Appena la settimana scorsa Appendino aveva pubblicato un’immagine sorridente con le dita a V in segno di vittoria per celebrare il fatto che la Cassazione avesse respinto il ricorso del procuratore generale di Torino per riaprire l’altro processo, quello che riguarda la Ream, che la vedeva coinvolta. Sembrava potesse essere l’inizio di qualcosa di più ambizioso. Ma adesso i piani dell’ex sindaca e di chi vedeva in lei il nuovo volto del Movimento si scontrano con la decisione dei giudici.

Ufficialmente i grillini si sono mossi immediatamente in difesa di Appendino: l’ordine di scuderia è stato quello di lanciare post di solidarietà su tutti i profili personali dei parlamentari.
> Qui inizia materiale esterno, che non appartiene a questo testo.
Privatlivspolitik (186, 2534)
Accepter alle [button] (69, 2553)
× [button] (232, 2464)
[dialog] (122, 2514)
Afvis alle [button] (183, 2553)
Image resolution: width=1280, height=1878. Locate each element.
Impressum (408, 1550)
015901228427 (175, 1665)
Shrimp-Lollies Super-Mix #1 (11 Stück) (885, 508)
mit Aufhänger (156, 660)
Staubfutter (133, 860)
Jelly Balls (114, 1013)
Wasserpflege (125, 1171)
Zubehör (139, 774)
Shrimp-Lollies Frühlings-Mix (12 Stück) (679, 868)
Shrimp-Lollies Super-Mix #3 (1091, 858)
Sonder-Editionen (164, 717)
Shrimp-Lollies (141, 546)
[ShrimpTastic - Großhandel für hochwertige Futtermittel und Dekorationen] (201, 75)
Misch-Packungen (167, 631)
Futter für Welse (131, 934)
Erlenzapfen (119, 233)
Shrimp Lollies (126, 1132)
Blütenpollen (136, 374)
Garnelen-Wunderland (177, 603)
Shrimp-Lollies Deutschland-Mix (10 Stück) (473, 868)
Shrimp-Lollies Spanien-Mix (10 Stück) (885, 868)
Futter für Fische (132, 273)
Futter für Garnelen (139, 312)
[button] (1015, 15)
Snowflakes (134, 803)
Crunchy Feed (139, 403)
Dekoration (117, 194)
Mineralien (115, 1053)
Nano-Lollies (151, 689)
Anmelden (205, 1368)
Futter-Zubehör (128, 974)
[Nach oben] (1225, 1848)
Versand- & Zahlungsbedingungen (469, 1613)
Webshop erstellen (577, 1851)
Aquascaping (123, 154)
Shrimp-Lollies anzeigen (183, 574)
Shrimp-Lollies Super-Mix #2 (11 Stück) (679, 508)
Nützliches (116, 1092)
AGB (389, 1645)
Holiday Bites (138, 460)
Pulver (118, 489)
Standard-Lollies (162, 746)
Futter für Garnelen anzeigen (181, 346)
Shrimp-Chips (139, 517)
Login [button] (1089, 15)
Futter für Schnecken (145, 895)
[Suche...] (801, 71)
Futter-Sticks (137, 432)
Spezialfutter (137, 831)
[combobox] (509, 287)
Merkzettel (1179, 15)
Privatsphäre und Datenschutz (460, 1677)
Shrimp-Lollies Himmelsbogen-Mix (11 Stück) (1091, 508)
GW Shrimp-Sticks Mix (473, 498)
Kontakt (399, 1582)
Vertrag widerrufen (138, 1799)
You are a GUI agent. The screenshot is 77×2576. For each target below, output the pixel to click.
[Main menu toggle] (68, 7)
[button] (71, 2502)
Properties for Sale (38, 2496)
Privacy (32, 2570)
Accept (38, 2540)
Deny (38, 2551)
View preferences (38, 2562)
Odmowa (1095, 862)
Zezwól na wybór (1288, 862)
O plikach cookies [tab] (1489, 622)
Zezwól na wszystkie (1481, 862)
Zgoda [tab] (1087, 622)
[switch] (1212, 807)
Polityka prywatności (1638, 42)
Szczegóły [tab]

La parola chiave della strategia è “orgoglio”, un termine che ricorre nei post: il ragionamento, spiegano, è quello di insistere sul fatto che l’ex sindaca è accusata di un reato colposo, mentre chi ha dovuto fare i conti con il dolo è già stato condannato al carcere.

Ma al di là della solidarietà ostentata, è chiaro a tutti che la notizia è una pietra tombale su qualsiasi possibilità di conquistare la guida del Movimento. Non basterebbe neanche la svolta garantista a tutelare il destino di Appendino, già più volte tirata in ballo per ruoli parlamentari di peso e incarichi particolari, sfumati poi uno a uno.

Ora l’ex sindaca è ancora più sola. Lanciata da Luigi Di Maio con il piano di farla diventare il suo alter ego per gli affari interni mentre lui stesso tesseva rapporti alla Farnesina, oggi Appendino ha perso anche i rapporti con l’ex capo politico scissionista. E anche l’altro suo ruolo interno, quello di una sorta di anti Raggi – con un profilo più tecnico, esperto, istituzionale di quello dell’ex sindaca di Roma – in un potenziale ticket tutto al femminile, si sta dissolvendo.

Resta così in campo, come eventuale sostituta di Conte, soltanto la consigliera capitolina Virginia Raggi, che godeva e continua a godere della benedizione del fondatore Grillo. Di cui però, ormai, in pochi in parlamento riconoscono l’autorità. Difficile che Conte debba preoccuparsi.